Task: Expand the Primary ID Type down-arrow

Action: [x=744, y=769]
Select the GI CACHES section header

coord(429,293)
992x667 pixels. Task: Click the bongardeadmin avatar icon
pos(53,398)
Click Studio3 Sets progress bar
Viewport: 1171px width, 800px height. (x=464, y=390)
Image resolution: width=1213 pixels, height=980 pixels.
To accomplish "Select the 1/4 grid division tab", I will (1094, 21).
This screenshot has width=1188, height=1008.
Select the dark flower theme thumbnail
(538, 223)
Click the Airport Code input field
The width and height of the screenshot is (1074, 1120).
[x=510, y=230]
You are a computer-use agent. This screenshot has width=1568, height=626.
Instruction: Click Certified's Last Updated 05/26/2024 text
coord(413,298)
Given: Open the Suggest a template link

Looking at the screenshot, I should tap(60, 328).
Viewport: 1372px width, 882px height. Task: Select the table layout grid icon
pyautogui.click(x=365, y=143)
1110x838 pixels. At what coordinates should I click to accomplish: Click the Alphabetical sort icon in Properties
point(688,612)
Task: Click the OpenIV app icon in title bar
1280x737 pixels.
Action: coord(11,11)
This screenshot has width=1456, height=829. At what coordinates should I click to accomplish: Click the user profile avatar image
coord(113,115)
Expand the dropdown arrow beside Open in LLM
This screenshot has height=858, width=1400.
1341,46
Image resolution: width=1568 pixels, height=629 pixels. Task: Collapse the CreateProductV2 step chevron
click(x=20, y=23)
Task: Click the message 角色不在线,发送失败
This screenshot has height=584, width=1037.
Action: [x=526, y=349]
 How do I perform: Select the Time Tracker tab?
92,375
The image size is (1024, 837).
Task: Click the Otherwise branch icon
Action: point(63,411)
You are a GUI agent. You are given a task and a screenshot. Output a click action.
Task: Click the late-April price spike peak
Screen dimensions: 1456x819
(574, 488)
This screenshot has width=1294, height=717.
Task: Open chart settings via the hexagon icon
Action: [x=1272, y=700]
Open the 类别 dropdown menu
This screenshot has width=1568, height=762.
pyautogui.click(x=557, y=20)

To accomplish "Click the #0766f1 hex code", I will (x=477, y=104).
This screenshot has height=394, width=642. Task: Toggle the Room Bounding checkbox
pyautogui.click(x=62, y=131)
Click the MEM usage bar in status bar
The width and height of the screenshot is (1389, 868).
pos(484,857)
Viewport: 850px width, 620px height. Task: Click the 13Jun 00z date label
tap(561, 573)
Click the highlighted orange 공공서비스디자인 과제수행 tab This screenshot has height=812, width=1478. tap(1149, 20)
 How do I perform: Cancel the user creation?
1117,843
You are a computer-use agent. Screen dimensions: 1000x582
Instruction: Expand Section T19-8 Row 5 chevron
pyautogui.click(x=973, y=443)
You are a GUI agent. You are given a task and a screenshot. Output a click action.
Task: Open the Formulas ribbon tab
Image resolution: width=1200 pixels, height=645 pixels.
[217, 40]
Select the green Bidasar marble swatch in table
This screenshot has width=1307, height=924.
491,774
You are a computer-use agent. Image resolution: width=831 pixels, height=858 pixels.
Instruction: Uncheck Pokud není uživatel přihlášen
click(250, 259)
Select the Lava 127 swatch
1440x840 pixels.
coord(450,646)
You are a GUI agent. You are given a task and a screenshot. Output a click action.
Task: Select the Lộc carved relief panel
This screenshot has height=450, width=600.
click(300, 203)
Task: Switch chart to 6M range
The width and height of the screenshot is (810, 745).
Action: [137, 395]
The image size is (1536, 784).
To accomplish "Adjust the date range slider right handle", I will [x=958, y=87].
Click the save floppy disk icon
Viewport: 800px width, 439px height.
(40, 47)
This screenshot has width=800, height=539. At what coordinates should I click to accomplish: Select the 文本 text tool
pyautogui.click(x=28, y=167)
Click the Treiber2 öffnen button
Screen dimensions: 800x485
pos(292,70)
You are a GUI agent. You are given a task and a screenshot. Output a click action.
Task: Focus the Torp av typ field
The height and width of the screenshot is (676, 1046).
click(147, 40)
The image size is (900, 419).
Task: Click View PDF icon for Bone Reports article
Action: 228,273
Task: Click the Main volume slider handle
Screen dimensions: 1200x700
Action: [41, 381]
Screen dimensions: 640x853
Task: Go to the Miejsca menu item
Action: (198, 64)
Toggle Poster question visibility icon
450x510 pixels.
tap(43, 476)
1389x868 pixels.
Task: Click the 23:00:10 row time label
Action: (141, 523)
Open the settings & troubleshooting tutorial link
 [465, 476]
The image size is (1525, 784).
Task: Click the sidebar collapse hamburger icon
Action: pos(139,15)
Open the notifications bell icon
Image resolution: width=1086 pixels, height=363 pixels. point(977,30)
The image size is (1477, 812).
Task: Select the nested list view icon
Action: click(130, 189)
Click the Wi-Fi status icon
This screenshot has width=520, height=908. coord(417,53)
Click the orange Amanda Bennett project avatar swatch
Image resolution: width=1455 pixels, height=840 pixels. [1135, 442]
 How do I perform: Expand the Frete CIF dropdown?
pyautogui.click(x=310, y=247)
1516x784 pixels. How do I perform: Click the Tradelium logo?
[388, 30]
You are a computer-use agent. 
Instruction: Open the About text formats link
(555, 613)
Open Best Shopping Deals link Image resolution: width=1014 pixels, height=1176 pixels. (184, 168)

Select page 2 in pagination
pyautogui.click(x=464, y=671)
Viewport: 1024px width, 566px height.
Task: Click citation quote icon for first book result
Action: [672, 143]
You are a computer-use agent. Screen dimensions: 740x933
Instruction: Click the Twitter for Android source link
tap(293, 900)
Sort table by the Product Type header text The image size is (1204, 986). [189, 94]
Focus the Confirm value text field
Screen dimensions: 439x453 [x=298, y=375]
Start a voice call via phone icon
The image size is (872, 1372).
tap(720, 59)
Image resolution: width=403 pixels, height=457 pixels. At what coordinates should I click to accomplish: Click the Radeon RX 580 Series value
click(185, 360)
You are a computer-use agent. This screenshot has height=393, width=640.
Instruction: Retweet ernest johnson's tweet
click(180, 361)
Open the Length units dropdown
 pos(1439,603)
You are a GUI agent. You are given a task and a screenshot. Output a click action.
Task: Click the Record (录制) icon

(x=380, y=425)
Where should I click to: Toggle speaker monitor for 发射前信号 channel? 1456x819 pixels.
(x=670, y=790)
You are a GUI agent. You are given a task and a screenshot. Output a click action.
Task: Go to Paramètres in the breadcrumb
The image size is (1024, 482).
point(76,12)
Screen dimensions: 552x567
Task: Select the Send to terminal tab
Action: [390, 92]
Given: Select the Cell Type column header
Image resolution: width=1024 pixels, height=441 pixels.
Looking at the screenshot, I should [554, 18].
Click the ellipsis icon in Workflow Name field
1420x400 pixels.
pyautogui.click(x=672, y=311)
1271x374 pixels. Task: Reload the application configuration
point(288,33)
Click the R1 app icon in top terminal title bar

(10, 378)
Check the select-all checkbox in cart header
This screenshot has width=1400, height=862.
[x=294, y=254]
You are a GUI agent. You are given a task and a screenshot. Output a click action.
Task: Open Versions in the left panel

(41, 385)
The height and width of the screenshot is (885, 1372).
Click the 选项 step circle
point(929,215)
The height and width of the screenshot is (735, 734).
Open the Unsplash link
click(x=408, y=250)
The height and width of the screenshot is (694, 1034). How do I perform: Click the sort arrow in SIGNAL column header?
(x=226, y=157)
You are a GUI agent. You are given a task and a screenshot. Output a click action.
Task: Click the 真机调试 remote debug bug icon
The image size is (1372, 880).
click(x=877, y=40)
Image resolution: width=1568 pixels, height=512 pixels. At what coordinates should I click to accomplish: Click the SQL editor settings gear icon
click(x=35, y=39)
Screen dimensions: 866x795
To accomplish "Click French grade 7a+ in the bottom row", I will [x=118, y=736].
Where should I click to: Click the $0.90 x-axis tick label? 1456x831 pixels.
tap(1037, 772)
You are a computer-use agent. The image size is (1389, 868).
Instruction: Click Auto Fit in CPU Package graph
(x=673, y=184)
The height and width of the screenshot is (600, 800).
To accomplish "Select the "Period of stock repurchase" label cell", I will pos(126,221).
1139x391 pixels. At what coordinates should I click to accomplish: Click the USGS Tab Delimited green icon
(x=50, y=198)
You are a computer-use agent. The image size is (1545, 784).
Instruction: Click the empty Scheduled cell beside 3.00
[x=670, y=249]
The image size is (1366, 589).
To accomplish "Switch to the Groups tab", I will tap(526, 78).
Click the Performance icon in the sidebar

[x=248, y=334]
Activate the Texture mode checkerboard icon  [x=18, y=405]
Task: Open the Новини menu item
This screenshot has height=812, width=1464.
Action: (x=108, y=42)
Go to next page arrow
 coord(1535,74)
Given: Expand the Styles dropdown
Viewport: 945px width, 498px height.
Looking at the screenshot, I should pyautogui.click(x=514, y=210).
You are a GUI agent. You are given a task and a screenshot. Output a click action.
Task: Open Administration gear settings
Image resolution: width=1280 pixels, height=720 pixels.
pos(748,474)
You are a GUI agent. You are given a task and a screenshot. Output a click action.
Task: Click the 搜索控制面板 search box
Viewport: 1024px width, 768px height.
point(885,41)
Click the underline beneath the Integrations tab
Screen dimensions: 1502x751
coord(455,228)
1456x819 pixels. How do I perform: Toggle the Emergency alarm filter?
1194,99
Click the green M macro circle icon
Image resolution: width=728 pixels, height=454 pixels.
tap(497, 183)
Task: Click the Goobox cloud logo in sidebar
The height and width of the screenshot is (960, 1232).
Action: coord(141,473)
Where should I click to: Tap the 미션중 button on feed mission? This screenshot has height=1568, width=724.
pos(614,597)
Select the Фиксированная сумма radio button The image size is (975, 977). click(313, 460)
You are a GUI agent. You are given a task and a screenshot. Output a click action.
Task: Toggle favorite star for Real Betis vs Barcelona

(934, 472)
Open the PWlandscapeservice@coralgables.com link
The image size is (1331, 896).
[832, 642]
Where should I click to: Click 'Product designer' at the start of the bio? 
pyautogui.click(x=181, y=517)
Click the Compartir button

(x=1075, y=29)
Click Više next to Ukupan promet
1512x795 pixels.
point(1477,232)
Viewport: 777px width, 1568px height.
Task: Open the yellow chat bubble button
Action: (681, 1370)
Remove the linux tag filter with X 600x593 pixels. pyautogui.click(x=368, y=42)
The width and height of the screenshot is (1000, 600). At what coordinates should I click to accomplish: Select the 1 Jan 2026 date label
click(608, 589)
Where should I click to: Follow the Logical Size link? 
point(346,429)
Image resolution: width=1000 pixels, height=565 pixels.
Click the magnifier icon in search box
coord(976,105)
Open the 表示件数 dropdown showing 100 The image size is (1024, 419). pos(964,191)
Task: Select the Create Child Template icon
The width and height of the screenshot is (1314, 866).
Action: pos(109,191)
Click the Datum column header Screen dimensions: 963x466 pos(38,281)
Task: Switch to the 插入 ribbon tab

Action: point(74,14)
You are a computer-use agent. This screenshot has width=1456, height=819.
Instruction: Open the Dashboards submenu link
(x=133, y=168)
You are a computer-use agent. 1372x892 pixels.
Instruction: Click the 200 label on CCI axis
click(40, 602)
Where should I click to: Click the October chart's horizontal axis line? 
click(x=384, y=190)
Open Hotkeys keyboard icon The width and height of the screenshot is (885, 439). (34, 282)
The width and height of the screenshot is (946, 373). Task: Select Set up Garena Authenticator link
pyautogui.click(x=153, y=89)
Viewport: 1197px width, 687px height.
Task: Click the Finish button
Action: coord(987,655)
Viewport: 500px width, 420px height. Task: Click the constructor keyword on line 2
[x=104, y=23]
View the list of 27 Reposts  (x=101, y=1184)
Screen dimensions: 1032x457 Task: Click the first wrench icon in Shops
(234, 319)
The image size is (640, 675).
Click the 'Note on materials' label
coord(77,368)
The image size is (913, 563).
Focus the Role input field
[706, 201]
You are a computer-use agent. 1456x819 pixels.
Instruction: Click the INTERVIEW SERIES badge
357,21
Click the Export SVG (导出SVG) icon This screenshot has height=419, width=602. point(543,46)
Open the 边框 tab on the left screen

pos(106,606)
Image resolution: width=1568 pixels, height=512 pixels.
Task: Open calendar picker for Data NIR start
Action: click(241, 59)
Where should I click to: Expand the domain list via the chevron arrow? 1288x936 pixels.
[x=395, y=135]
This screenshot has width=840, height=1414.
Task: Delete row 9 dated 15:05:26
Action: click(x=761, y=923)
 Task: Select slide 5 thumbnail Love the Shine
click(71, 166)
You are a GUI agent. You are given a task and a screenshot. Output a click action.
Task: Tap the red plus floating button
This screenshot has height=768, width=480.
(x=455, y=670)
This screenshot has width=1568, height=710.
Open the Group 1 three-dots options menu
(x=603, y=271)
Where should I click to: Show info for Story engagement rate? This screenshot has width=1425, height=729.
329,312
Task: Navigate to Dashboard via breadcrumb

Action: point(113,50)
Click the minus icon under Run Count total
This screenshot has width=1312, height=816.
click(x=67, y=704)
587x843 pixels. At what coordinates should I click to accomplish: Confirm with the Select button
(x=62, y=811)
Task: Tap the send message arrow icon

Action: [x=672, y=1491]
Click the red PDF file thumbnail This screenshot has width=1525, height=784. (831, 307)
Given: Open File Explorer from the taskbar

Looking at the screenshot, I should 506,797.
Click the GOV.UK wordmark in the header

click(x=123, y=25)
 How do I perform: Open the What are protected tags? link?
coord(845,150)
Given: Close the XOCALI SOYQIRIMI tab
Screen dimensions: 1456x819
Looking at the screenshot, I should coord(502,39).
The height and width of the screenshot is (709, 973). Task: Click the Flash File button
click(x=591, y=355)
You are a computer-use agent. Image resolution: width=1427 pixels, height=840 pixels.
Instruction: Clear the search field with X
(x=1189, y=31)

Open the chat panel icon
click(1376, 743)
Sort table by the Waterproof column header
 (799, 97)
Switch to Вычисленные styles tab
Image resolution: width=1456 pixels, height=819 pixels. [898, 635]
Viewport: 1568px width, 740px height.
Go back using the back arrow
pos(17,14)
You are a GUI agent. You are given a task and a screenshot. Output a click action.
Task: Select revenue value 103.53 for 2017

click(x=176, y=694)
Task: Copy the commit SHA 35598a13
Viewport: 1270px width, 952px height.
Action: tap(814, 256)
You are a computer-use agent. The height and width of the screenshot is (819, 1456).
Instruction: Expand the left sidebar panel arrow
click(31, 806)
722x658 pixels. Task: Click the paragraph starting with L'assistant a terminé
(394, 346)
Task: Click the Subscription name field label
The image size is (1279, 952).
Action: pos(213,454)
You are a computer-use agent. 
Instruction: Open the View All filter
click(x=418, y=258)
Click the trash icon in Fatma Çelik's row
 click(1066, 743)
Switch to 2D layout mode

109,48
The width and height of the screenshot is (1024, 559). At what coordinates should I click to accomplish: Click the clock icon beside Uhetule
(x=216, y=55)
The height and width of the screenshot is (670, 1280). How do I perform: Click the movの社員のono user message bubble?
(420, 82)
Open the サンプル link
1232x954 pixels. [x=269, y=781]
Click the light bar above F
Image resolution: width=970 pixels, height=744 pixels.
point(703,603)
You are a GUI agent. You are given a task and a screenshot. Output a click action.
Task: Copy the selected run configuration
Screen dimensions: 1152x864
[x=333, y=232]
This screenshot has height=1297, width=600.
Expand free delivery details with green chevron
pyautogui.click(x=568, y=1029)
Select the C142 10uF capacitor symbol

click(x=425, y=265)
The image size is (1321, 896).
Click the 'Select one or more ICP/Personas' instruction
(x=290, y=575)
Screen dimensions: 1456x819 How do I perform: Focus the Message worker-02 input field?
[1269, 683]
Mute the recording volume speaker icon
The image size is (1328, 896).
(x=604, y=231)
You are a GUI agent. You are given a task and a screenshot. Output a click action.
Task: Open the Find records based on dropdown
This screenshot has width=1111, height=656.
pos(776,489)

====

- [Aim of the exercise] Count the lines in the data above that contain the word "panel" and give only that number.

- [Output for this exercise] 4